§ TASK REQUIREMENTS:
Bring together copies of the lines in the data below that contain the word "will".

Items from a data source:
[Start of section]
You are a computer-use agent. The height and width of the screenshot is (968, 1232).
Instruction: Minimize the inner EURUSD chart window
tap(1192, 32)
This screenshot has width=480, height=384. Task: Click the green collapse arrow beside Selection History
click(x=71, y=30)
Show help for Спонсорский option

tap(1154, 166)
[End of section]
[Start of section]
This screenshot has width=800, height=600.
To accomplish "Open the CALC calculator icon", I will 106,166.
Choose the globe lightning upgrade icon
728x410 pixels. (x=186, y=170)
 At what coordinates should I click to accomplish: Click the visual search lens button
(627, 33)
[End of section]
[Start of section]
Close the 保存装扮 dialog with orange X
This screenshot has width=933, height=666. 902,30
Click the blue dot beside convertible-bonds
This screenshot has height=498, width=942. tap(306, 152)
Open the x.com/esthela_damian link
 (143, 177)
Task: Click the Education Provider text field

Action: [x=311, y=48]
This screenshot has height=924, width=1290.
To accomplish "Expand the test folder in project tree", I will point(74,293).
[End of section]
§ TASK ANSWER:
To accomplish "Open the CALC calculator icon", I will 106,166.
To accomplish "Expand the test folder in project tree", I will point(74,293).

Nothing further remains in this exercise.